Study of an optimization criterion of mounting blocks for drivability evaluation of an electric vehicle

In order to lead properly an electric vehicle project, it is very important to assess and optimize the driver perception during manoeuvres such as tip-in and tip-out. This aspect of vehicle customer perception is called “drivability”. Precedents papers have shown that the motor block (i.e. electric motor and speed reducer) rolling motion onto its mounting blocks has an important effect on the drivability rating. Moreover, this drivability aspect is crucial for an electric vehicle (because of the high torque gradient at low speeds or between regenerative and motor modes). A usual criterion used to study the impact of the motor block rolling on the drivabilty rating is the energy decoupling between roll and surge modes. This criterion, called “EcTx criterion” warrants to limit the oscillations of the longitudinal force transmitted from the motor block to the car body. As this criterion is independent of the torque command, it is used for any manoeuvre. Its application to a Key-On/Key-Off manoeuvre on conventional vehicle is well-known and enables to predict the rating of this manoeuvre. Nevertheless, questions are remaining about the appliance of this criterion to a tip-in manoeuvre. Simulations have shown that the EcTx criterion can also be used for a tip-in manoeuvre and gives a good prediction of the oscillations amplitude for the longitudinal force transmitted from the motor block to the car body.
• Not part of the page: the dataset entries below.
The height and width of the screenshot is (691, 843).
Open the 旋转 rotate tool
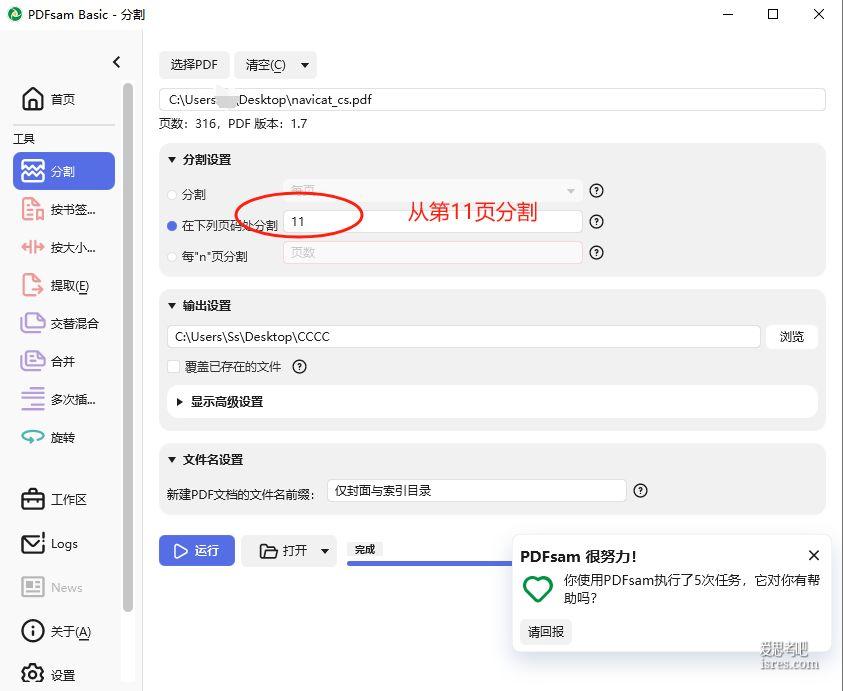pyautogui.click(x=63, y=438)
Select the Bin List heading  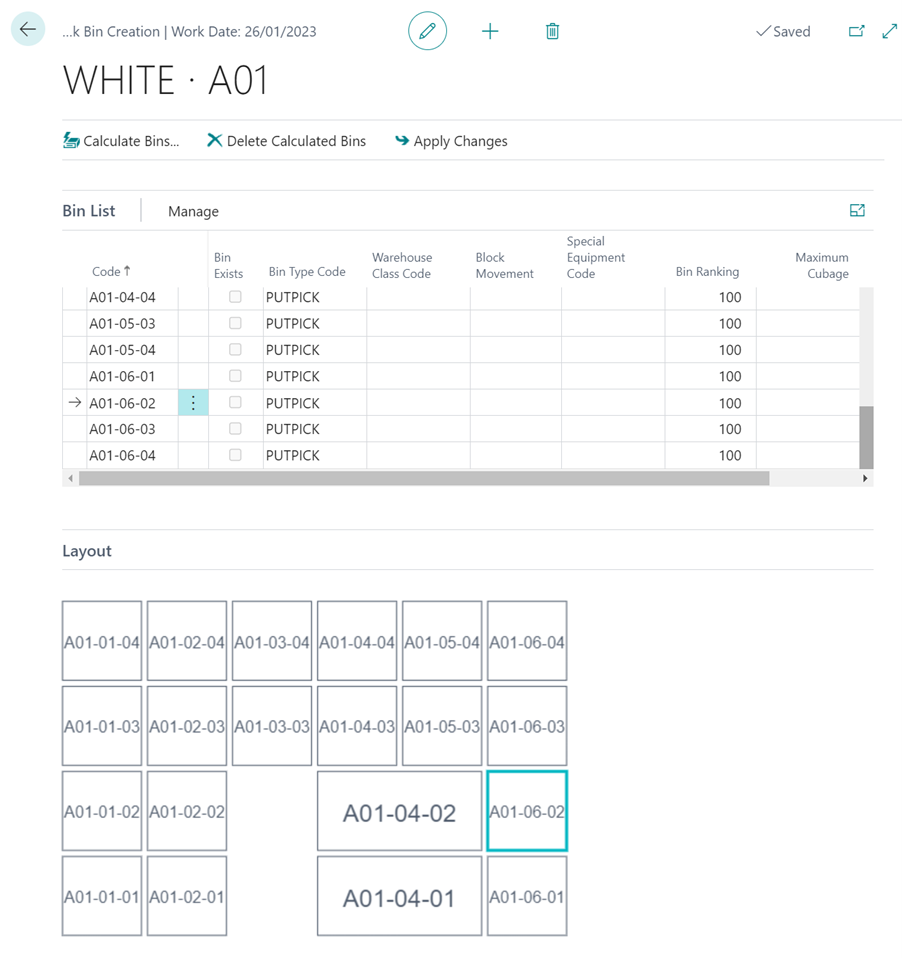(89, 211)
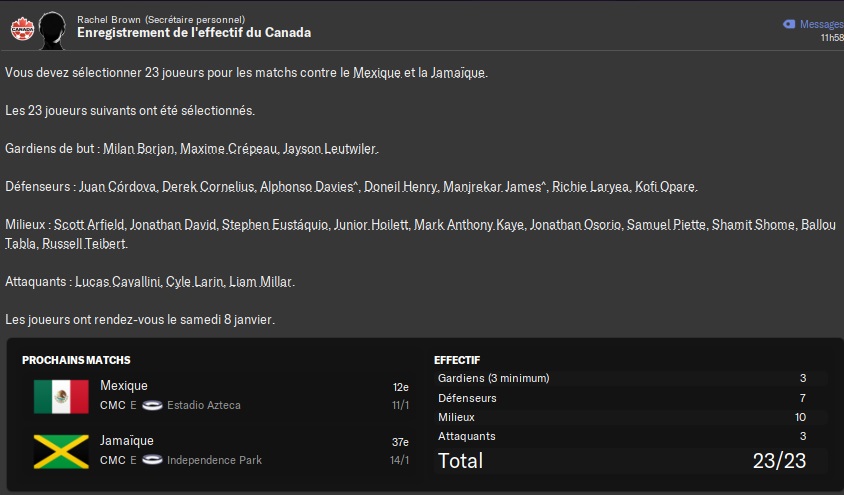Click the Lucas Cavallini player link

118,281
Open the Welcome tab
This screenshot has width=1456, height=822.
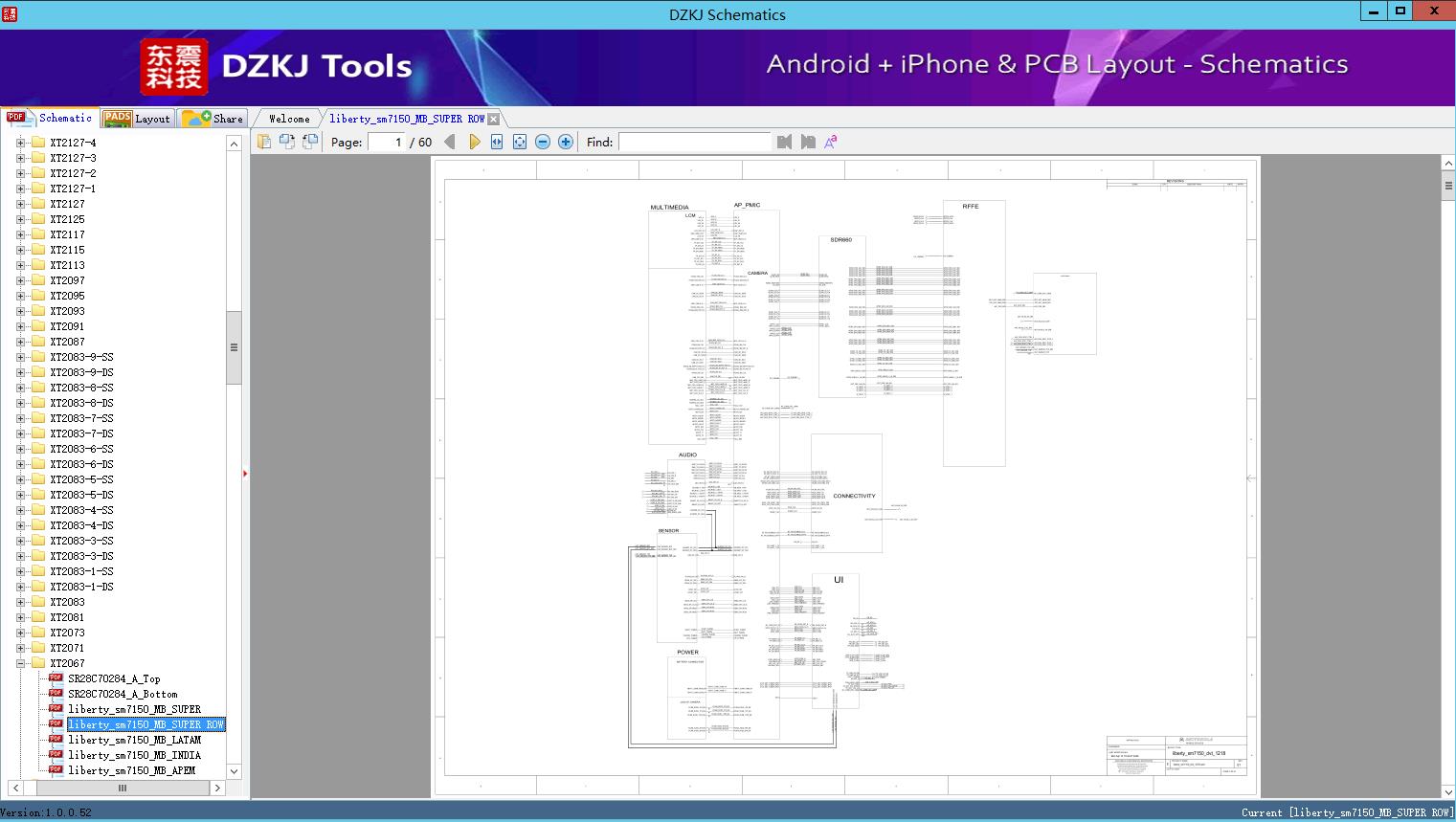point(287,118)
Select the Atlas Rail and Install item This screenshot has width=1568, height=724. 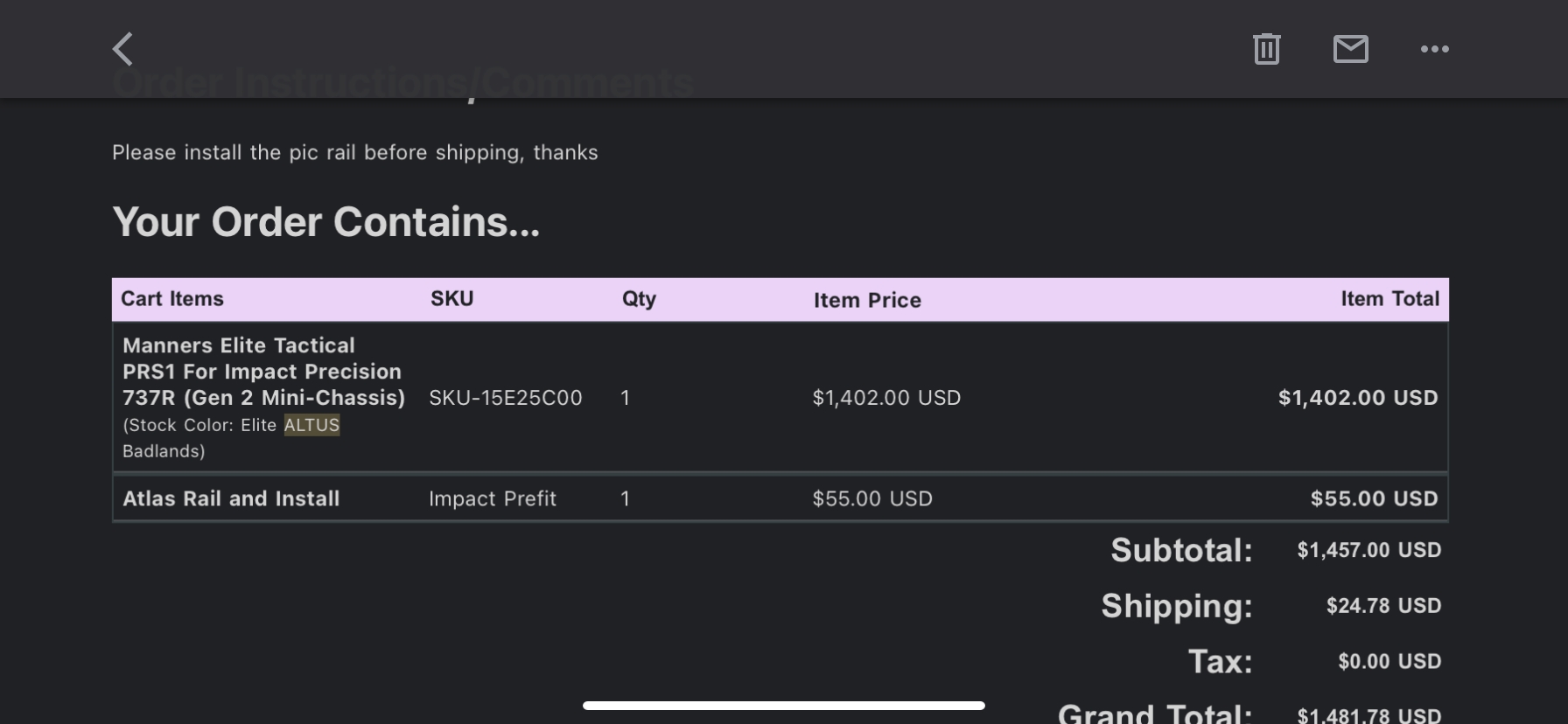(231, 498)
However, the driveline mode is also involved in the vehicle dynamics during a tip-in manoeuvre. Moreover, this paper shows that the oscillations of the motor block onto its mounting blocks can also damp the driveline mode oscillations thanks to a specific phase shift between the two modes. Therefore, EcTx criterion can be improved by taking into account the driveline equivalent stiffness and inertia into its calculation.